DIRECTIONS FOR THIS TASK :: Please carry on the peer review of the CPU benchmark characterization study, starting right after its final line.

EXTRACTED TEXT ::
╔══

Significance. If the empirical results hold, this work is significant for the computer architecture community by updating benchmark understanding for modern CPU workloads that orchestrate accelerators and run datacenter services. The multi-platform measurements provide directional evidence on workload shifts, and the clustering-derived subsets could substantially lower evaluation costs while maintaining high fidelity. The cross-suite positioning and practical case studies offer actionable guidance for benchmark selection and architectural studies. Strengths include direct execution measurements on standard benchmarks across diverse vendors and the introduction of a new stagger mode for proxy workloads.
major comments (2)
- [§3 and Abstract] Platform selection (§3 and Abstract): The characterization relies on nine platforms (Intel, AMD, Ampere, Nvidia) to support claims of increased instruction volume, memory footprint, and higher i-cache stress versus CPU2017. However, this selection may under-sample axes such as vector width variations or novel cache coherence protocols, which is load-bearing for the generalizability of the 'shifts pressure toward emerging bottlenecks' claim; the paper should add explicit discussion of platform limitations and sensitivity tests.
- [Abstract and §4] Clustering-based representativeness analysis (Abstract and §4): The central cost-effectiveness claim rests on subsets of 4-5 workloads preserving 96.4-99.9% of full-suite behavior via clustering on microarchitectural metrics. The abstract presents these fidelity numbers without error bars, statistical details, full methodology (e.g., chosen metrics, algorithm parameters, or outlier validation), leaving it unclear whether all relevant interactions are captured; this requires expansion to verify the representativeness result.
minor comments (2)

╚══

EXTRACTED DATA ::
╔══

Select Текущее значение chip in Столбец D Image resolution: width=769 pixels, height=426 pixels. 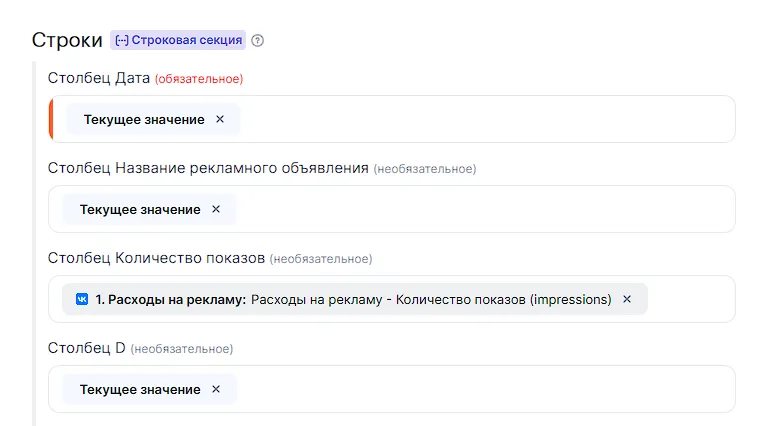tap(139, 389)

╚══
╔══

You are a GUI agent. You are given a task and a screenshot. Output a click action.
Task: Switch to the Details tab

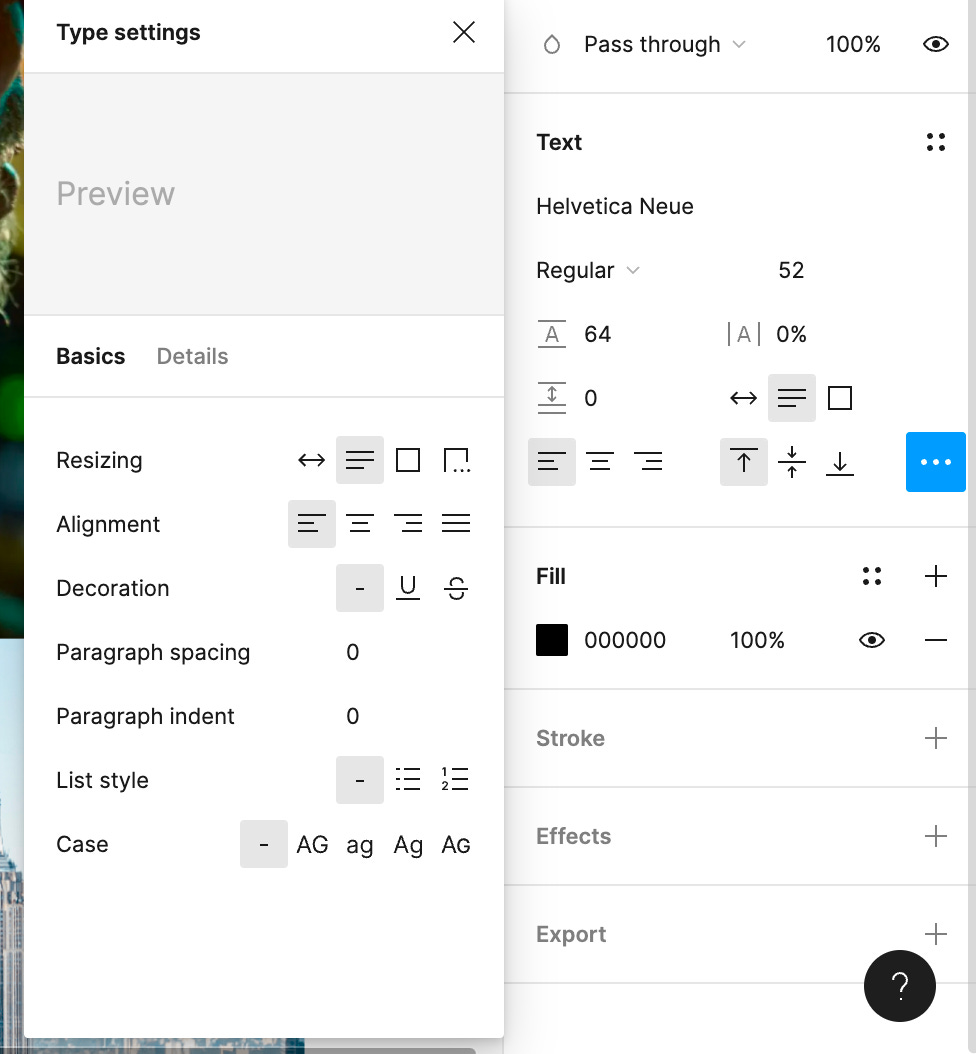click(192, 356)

╚══

WRITTEN REPLY ::
- [Abstract] Abstract: Include the exact list of nine platforms and any confidence intervals or methodology summary for the 96.4-99.9% figures to improve clarity and allow immediate assessment of the fidelity claims.
- [Cross-suite comparison] Cross-suite comparison section: Specify the precise set of microarchitectural metrics used for positioning against DCPerf and MLPerf to enhance reproducibility.
Simulated Author's Rebuttal
We thank the referee for the positive assessment of the work's significance and for the constructive major comments. We address each point below and will revise the manuscript accordingly to improve clarity and rigor.
read point-by-point responses
-
Referee: [§3 and Abstract] Platform selection (§3 and Abstract): The characterization relies on nine platforms (Intel, AMD, Ampere, Nvidia) to support claims of increased instruction volume, memory footprint, and higher i-cache stress versus CPU2017. However, this selection may under-sample axes such as vector width variations or novel cache coherence protocols, which is load-bearing for the generalizability of the 'shifts pressure toward emerging bottlenecks' claim; the paper should add explicit discussion of platform limitations and sensitivity tests.
Authors: We agree that an explicit discussion of platform limitations is warranted to better support the generalizability of our claims regarding workload shifts. In the revised version, we will add a new subsection in §3 that details the rationale for selecting the nine platforms (spanning recent Intel, AMD, Ampere, and Nvidia processors) while acknowledging that they do not exhaustively cover all microarchitectural axes, such as every possible vector width variation or novel cache coherence protocols. We will also incorporate sensitivity tests by reporting how the key trends (increased instruction volume, memory footprint, and i-cache stress) hold consistently across the available platforms, thereby providing directional evidence without overstating universality. revision: yes
-
Referee: [Abstract and §4] Clustering-based representativeness analysis (Abstract and §4): The central cost-effectiveness claim rests on subsets of 4-5 workloads preserving 96.4-99.9% of full-suite behavior via clustering on microarchitectural metrics. The abstract presents these fidelity numbers without error bars, statistical details, full methodology (e.g., chosen metrics, algorithm parameters, or outlier validation), leaving it unclear whether all relevant interactions are captured; this requires expansion to verify the representativeness result.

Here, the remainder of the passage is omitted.